Estante

Discutir a situação do Rio de Janeiro está na moda. Nos últimos meses todos os grandes jornais do país cederam espaço para reportagens e editoriais que tentam, quase sempre sem sucesso, analisar o problema vivido pelo Rio.

Zuenir Ventura certamente furou a concorrência. Seu livro Cidade Partida, publicado pela Companhia das Letras, saiu meses antes da intervenção militar. Outra vantagem que o autor leva sobre os periódicos é o formato. Um jornal ou uma revista nem sempre tem espaço para aprofundar a discussão e apresentar uma opinião mais elaborada.

O tema do livro é a divisão da cidade, de um lado o Rio que todos conhecem, bonito, turístico, alegre, ocupado por uma população afável e de classe média. Do outro, a cidade escondida, onde os moradores são quase sempre pobres e os serviços públicos estão ausentes. A tese do autor é que incluídos e excluídos, ricos e pobres, dividem a mesma cidade, mas é como se fossem duas cidades distintas.

Até aí tudo bem, mesmo porque tal tipo de análise não é nova. As Ciências Sociais e a imprensa de esquerda vêm dizendo coisa parecida pelo menos desde os anos 50. É a velha questão da Belíndia, um Brasil que é rico como a Bélgica e pobre como a Índia.

Assim como a cidade que Zuenir descreve, seu livro também é partido em dois. Na primeira parte ele apresenta alguns flashs da história carioca, principalmente para mostrar que os problemas que o Rio sofre atualmente não nasceram na última década, mas sim foram crescendo na medida em que as duas cidades penetravam. Em suma, a causa maior dos problemas é a exclusão centenária sofrida pela maior parte da população.

Apesar de pequena, menos de um quinto do total do livro, essa primeira parte é a mais consistente. No entanto, peca por apresentar sempre apenas uma versão dos fatos. Por exemplo no caso da morte do policial Le Cocq. Existem várias versões da perseguição a Cara de Cavalo, o ladrão que o matou. Quanto à criação do esquadrão da morte carioca, Zuenir só fala de como teria sido criado pelo General Kruel, e nunca das atividades da Escuderia Le Cocq, fundada para lembrar o colega morto e que acobertou as atividades do esquadrão.

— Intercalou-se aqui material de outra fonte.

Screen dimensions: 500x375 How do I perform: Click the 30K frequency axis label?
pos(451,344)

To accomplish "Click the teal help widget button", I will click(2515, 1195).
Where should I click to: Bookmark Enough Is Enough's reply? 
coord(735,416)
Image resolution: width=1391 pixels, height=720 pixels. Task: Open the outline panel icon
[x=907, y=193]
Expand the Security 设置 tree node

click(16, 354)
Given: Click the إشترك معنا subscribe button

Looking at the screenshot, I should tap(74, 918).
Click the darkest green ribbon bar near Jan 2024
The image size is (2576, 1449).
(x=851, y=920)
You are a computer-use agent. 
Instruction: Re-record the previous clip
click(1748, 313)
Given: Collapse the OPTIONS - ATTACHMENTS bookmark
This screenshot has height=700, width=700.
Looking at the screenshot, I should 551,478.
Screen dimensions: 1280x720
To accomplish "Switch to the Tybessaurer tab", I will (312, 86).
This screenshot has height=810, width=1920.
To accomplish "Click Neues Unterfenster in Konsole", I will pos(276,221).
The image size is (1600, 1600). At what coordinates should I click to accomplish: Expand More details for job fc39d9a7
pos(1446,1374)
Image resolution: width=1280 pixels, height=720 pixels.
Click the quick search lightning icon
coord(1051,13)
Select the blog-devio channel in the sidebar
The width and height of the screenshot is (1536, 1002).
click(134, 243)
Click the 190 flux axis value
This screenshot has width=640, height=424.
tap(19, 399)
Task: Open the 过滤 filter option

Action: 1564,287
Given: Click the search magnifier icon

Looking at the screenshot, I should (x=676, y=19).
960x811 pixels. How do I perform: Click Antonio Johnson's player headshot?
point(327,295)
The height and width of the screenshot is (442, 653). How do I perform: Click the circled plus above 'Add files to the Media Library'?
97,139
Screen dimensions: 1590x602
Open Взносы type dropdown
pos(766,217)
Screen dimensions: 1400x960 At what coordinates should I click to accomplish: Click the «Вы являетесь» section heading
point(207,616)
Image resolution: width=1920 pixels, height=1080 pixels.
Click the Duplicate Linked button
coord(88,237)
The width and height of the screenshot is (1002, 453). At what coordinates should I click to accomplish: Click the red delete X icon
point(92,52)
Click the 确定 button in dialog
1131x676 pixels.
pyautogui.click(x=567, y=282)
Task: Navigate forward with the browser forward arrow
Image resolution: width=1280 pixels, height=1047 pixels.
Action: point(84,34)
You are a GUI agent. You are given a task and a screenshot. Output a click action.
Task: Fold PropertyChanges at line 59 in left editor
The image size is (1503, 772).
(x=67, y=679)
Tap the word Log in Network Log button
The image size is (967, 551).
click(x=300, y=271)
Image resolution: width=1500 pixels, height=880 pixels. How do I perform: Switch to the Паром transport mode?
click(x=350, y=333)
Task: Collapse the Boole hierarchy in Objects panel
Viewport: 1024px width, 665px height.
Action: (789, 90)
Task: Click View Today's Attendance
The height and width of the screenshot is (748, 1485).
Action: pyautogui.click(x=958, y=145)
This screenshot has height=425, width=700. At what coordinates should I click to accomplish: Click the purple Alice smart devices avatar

Se na primeira parte faltou espaço para discutir com mais propriedade cinqüenta anos da história carioca, na segunda sobra para apresentar detalhes irrelevantes. Como reverenciar amigos e conhecidos, por exemplo. O espaço ocupado por irrelevâncias é importante porque nesta segunda parte Zuenir trabalha novamente com dois temas, o cotidiano de Vigário Geral pós-massacre e a construção do movimento Viva Rio. Isso faz com que a narrativa perca o ritmo e se arraste em alguns momentos. Como em uma novela, o ponto alto só chega bem perto do final quando da entrevista com o "dono" do tráfico na favela, Flávio Negão. Ele é apresentado como uma pessoa afável, que tomou um caminho errado devido às circunstâncias além de seu controle.

Aliás, durante a segunda parte do livro, todos são mostrados como afáveis e bem intencionados. Os traficantes não teriam culpa de ser o que são, os ricos estariam seriamente interessados em acabar com a miséria. Aparentemente o Rio seria uma cidade partida por culpa, talvez, de uma divindade. Em outras palavras, ninguém é culpado de nada, ninguém se beneficia com a miséria alheia.

Conclusão: o livro escrito por Zuenir Ventura tem uma primeira parte interessante, porém sem aprofundamento, e uma segunda parte um pouco mais cansativa, porém trazendo uma importante entrevista. No todo ele é pouco crítico e tenta não ofender ninguém, as únicas pessoas críticas são alguns mortos. Depois da leitura o livro deixa um sabor de mingau, não de feijoada.

Guaracy Mingardi é cientista social, professor da Escola de Sociologia e Política e pesquisador do Núcleo de Estudos da Violência da USP.